Tugas:
1. Menurut artikel tentang tempat tahanan, siapa Komandan Inrehab di Tanjung Kasau?
2. Lanjutkan artikel tentang tempat tahanan mulai dari kalimat terakhirnya.

Para tahanan tak jarang dapat pesanan pekerjaan bertukang
membuat rumah untuk penduduk di Pleihari. Dari situ mereka dapat
uang belanja dan sesekali ganti pakaian. Mereka bebas pergi ke
pasar. Ijin sudah, sonder pengawal. Untuk lari, mereka tahu apa
akibatnya. Di bulan-bulan pertama dalam tahanan mereka
menyatakan kenyang di "permak" -- kata lain untuk "dipukuli"
tapi kini tak ada lagi.
Tapi yang nampaknya disukai Laksamana Sudomo sebagai tempat yang
baik -- hingga dipilih jadi tempat upacara penglepasan 20
Desember yang lalu ialah tempat tahanan di Tanjung Kasau. Di
sini ada 1.311 tahanan, di antaranya 38 wanita. Terletak di
kabupaten Asahan, di tahun 50-an ini dulu asrarna pendidikan
kepolisian. Komandannya Kepala Inrehab, adalah Letda Munirsyah.
Di luas 5,4 hektar, ada 31 buah barak di sini, kebanyakan
beratap genteng sebagian lagi seng. Salah satu barak
dipergunakan untuk tempat menginap keluara tahlan yang
berkunjung. Meski hanya diurus oleh 14 tenaga para tahanan
nampak tertib. Mereka mengukir kerajinan tangan dari kayu
jelatung. Melalui sebuah toko yang disediakan dibarak, hasil
kerajinan itu dijual keluar lewat agen-agen yang datang ke sana.
Tak jelas berapa jumlah uang yang beredar di dalam Inrehab ini.
Tapi sebuah meja ukiran kabarnya bisa berharga sampai Rp 30
ribu. Ada pula barak tukang jahit, penjual kopi, dan orang yang
beternak ayam. Seorang tahanan mengaku pada TEMPO bahwa ia
bisa menabung dan mengirim uang ke keluarga. Ada yang menabung
dengan membeli emas.
Yang unik. di sini ada 42 anak-anak. Paling tinggi usianya 14
tahun. Mereka anak dari suami-isteri yang bercerai karena salah
satu ditahan, dan kini ikut dengan orangtua yang dalam kamp.

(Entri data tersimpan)
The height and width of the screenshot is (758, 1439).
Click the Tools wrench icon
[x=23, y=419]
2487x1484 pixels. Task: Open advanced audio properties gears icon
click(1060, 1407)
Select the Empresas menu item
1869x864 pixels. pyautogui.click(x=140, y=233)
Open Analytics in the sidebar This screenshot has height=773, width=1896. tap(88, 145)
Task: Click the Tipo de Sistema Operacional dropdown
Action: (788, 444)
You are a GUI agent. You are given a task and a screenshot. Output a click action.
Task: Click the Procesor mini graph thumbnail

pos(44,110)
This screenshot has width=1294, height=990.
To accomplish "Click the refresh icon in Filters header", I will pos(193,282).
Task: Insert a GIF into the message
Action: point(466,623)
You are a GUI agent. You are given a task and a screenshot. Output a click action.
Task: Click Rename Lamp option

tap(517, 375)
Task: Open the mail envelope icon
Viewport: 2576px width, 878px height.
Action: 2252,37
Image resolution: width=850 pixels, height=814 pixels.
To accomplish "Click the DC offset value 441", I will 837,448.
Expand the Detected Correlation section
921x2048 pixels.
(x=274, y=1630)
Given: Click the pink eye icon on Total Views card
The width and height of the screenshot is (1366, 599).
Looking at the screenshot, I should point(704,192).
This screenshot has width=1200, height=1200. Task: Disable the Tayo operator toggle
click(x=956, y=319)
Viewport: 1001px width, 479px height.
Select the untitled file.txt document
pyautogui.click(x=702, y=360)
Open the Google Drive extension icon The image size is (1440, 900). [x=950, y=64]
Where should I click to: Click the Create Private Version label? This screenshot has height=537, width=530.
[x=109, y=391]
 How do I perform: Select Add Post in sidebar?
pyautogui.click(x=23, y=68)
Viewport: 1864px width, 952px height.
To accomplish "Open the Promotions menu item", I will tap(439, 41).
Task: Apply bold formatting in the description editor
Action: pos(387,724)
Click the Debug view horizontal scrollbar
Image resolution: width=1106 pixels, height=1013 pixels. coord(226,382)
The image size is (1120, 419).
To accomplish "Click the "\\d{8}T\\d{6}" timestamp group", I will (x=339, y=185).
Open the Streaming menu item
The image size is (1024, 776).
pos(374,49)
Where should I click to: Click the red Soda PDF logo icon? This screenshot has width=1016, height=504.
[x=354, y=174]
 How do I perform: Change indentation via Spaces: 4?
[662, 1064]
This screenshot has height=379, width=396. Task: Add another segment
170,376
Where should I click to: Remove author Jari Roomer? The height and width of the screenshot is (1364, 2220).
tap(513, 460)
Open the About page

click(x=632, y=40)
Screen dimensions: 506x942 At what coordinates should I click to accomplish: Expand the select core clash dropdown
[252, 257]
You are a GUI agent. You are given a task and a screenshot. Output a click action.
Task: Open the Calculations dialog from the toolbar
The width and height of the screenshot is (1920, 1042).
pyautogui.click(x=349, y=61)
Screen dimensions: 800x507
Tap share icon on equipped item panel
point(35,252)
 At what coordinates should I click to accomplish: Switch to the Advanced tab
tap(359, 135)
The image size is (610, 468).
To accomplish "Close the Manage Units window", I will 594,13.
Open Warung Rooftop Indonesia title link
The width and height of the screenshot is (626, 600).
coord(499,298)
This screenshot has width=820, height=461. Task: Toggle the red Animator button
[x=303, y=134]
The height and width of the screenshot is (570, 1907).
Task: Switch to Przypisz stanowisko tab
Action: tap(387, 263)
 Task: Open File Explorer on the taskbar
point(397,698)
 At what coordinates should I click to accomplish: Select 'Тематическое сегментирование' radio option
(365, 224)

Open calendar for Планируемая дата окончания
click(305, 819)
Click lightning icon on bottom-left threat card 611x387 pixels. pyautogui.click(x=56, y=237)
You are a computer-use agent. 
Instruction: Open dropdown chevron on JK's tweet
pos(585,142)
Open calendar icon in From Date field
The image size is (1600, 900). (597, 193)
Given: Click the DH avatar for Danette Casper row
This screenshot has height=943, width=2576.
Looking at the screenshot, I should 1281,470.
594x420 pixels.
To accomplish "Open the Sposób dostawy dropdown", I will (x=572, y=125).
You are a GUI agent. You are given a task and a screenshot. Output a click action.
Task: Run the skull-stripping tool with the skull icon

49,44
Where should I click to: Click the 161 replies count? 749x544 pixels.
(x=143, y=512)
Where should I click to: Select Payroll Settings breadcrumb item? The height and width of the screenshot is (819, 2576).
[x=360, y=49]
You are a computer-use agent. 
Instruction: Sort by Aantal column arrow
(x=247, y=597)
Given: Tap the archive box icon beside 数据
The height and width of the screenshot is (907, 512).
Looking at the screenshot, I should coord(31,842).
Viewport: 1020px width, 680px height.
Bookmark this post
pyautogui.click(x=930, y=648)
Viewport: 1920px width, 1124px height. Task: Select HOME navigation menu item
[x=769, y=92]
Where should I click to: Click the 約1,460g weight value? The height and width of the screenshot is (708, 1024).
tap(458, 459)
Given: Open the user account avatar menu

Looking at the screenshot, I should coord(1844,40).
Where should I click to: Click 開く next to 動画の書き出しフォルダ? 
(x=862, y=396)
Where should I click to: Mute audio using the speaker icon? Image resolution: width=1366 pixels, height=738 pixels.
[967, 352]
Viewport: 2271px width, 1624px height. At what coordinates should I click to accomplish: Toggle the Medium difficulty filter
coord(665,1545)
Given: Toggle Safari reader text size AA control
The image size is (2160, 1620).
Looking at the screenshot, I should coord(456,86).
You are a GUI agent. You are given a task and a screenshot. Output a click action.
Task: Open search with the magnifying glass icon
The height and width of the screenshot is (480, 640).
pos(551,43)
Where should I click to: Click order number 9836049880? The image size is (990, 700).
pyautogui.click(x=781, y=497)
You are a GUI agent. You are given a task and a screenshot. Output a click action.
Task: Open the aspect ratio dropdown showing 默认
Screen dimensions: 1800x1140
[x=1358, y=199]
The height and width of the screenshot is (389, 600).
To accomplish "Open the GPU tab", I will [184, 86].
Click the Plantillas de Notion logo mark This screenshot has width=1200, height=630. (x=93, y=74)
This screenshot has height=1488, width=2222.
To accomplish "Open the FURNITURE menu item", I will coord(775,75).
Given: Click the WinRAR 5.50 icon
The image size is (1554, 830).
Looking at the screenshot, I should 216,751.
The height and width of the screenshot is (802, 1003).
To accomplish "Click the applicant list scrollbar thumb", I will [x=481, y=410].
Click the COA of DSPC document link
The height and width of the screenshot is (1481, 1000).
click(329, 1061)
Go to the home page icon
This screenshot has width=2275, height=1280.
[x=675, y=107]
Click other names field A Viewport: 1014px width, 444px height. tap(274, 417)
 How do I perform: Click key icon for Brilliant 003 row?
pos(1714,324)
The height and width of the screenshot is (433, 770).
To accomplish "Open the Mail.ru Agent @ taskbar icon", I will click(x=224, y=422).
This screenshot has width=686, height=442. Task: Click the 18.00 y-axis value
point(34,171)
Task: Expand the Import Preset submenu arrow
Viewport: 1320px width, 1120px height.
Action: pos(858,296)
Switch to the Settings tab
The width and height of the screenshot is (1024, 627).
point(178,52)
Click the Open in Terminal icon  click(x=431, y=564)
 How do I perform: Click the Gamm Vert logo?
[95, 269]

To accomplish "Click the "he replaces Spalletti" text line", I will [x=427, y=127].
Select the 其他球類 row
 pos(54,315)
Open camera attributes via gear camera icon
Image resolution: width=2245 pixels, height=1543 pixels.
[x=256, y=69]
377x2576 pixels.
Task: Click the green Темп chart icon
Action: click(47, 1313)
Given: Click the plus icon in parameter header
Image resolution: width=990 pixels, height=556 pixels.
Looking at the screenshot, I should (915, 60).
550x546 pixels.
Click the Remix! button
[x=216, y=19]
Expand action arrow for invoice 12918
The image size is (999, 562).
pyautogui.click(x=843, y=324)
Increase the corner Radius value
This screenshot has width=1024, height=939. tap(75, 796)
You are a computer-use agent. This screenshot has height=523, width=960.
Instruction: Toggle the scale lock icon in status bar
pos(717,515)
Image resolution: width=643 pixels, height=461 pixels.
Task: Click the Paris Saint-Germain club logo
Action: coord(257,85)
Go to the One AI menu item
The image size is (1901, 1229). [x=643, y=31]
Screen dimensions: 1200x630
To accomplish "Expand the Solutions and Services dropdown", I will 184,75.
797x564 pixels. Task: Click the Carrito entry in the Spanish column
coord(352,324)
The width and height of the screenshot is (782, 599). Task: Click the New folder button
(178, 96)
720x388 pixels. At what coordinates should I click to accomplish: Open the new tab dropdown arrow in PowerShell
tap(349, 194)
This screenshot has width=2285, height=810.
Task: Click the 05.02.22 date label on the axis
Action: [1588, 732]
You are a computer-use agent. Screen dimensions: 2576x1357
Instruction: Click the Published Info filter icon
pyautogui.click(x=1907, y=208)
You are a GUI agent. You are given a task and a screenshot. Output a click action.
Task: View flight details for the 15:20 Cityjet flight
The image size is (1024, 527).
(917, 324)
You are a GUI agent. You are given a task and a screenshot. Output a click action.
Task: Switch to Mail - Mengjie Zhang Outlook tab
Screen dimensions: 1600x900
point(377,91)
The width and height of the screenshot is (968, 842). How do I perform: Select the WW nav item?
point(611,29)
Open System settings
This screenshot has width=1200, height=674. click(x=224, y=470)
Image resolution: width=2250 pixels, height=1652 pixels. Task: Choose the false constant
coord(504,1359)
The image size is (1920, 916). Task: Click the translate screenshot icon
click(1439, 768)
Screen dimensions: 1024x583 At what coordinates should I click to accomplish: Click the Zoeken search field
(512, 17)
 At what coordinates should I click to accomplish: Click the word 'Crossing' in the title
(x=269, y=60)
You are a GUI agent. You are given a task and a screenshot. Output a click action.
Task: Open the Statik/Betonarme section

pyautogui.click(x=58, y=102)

Jawaban Tertulis:
1. Letda Munirsyah.

2.
Anak-anak ini bersekolah. Biaya? Dari hasil penjualan kerajinan
tangan orang tua.
Yang agak sukar ialah pengobatan. Seorang tahanan berbisik:
"Pengobatan di sini agak gawat, pak." Seorang tahanan yang
sakit. tanpa dibantu dari luar oleh famili, bisa parah. Tapi
menurut Munirsyah, dalam laporan kepada Sudomo yang berkunjung
Nopember yang lalu, seorang dokter belum lama ini ditugaskan di
sana di samping seorang mantri.
Suatu tempat tahanan yang ideal? Sedikitnya, dibandingkan
dengan rumah tahanan di Medan, yang di Jl. Gandhi, misalnya.
Tanjung Kasau bukanlah tempat seram. Seorang tahanan mengakui,
tempo hari pemukiman masih ada. "Kalau salah sedikit,
paaaanggg!", katanya. Tapi sejak ganti komandan tak ada lagi
pemukulan.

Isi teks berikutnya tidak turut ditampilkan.